* [What to produce] Only one stretch of the data below is needed: the line with "The height and" through the last line. Output it exactly and drop the pictures.

* [Data to use]
※
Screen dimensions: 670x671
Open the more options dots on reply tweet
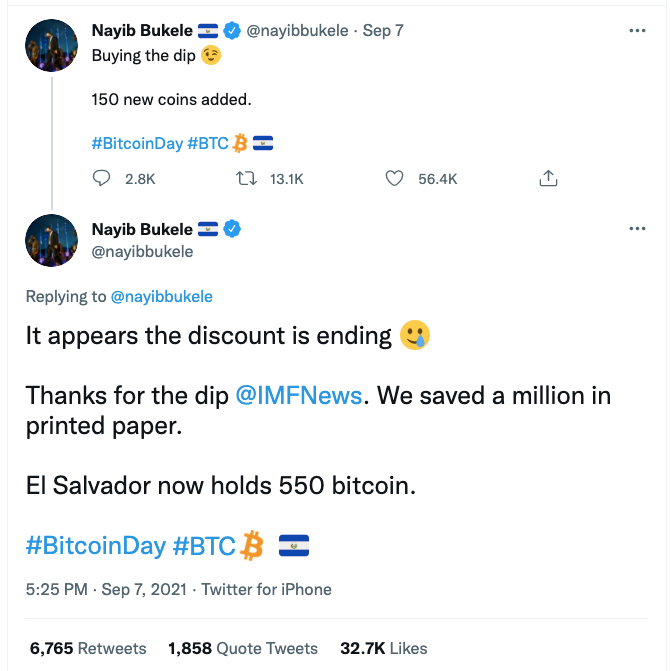(x=637, y=229)
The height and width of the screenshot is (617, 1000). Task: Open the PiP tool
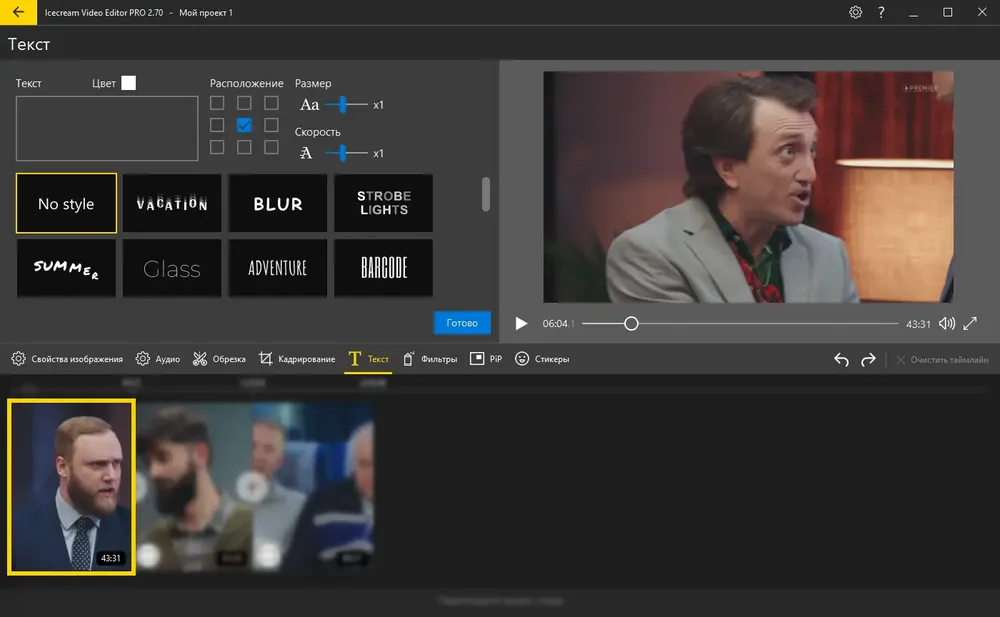[486, 359]
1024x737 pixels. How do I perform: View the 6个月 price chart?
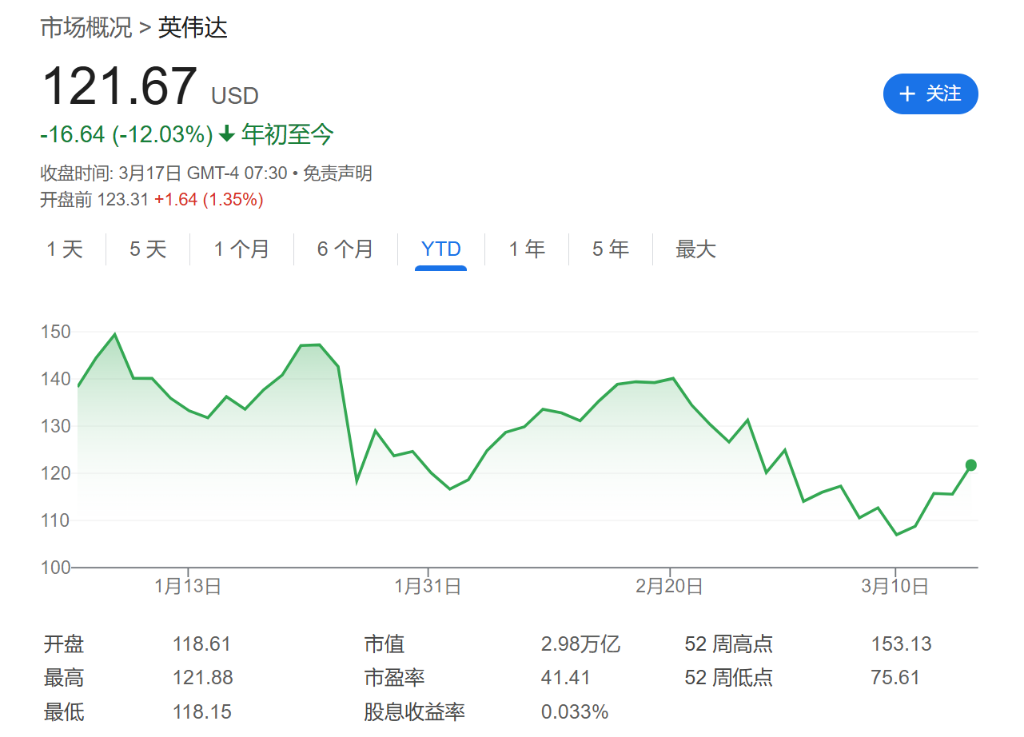(x=344, y=249)
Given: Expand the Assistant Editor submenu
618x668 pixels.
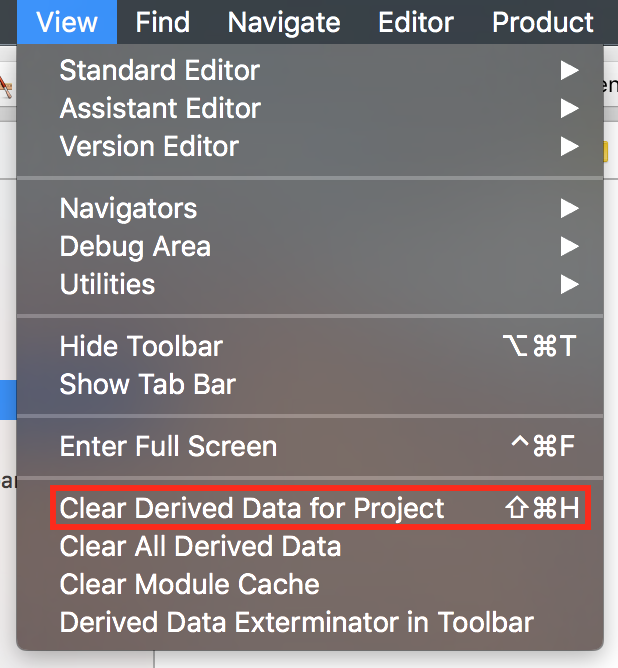Looking at the screenshot, I should [x=160, y=109].
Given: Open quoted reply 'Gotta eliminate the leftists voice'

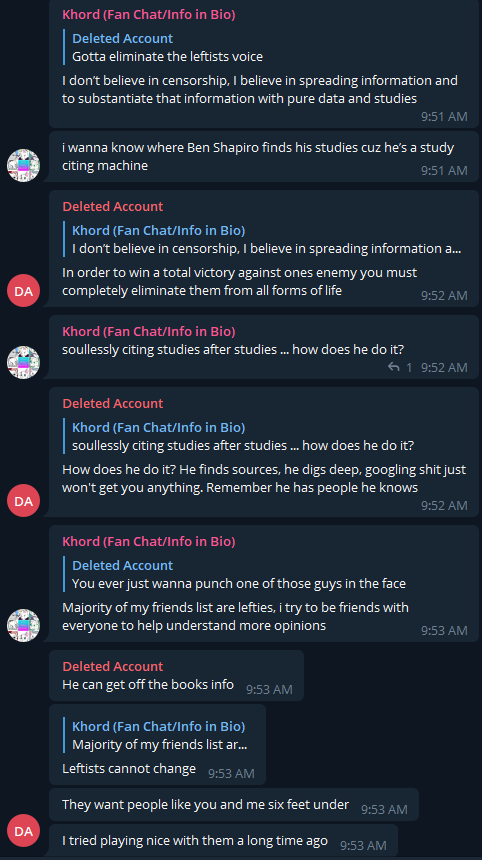Looking at the screenshot, I should [x=167, y=47].
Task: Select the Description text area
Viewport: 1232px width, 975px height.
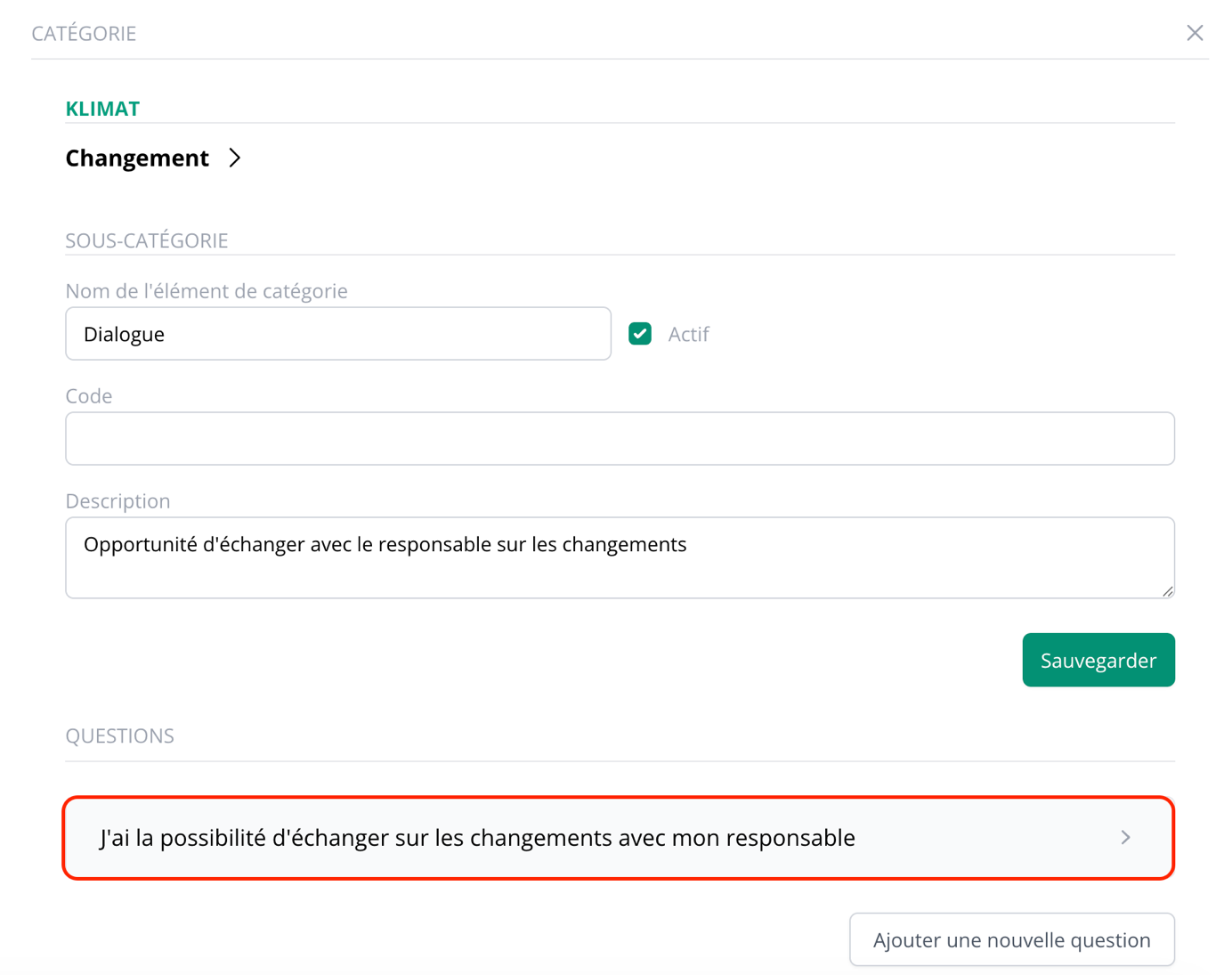Action: pyautogui.click(x=620, y=557)
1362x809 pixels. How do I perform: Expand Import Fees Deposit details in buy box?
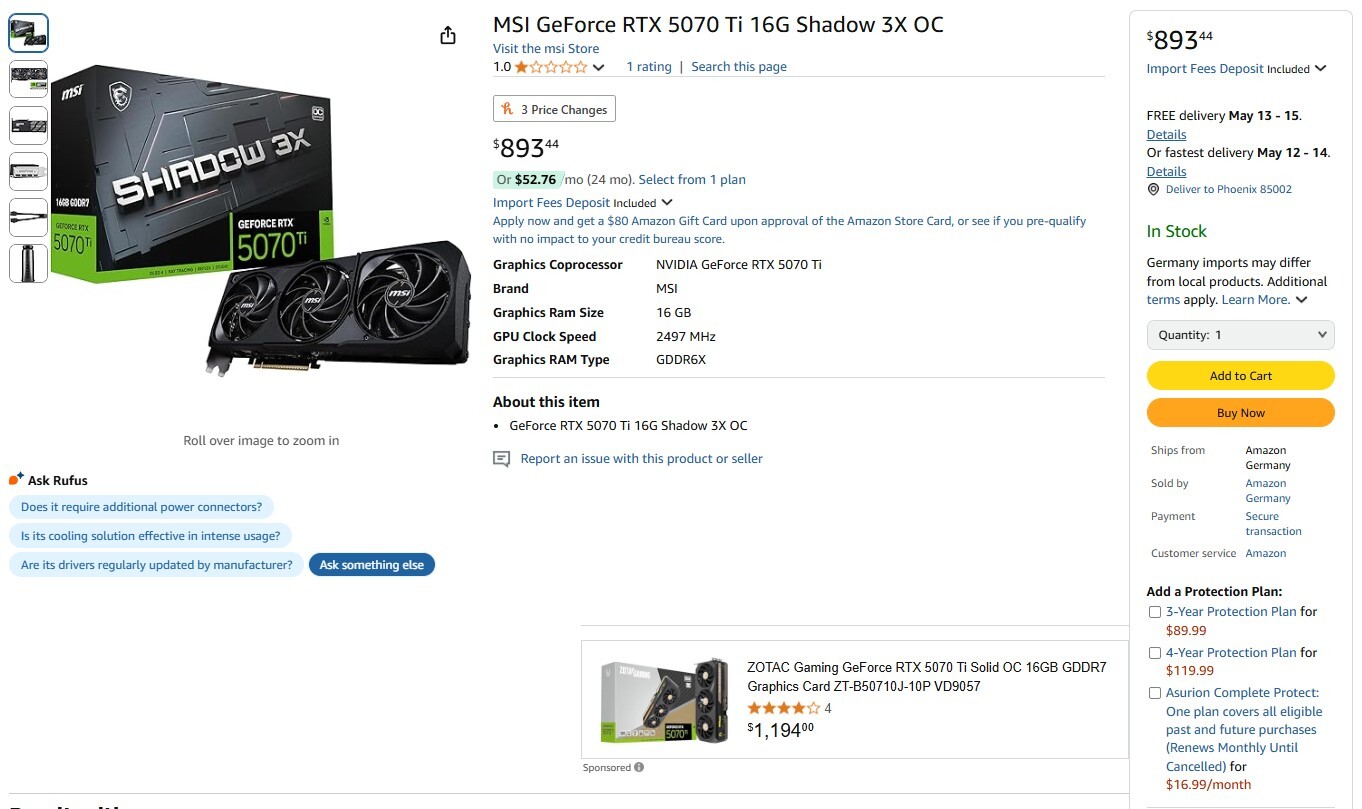pyautogui.click(x=1321, y=69)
※
* [Task response]
The height and width of the screenshot is (617, 1000). Task: Open the PiP tool
[486, 359]
1024x737 pixels. How do I perform: View the 6个月 price chart?
(x=344, y=249)
Given: Expand the Assistant Editor submenu
618x668 pixels.
Looking at the screenshot, I should [x=160, y=109].
Given: Open quoted reply 'Gotta eliminate the leftists voice'

Looking at the screenshot, I should [x=167, y=47].
Task: Select the Description text area
Viewport: 1232px width, 975px height.
Action: pyautogui.click(x=620, y=557)
1362x809 pixels. How do I perform: Expand Import Fees Deposit details in buy box?
pyautogui.click(x=1321, y=69)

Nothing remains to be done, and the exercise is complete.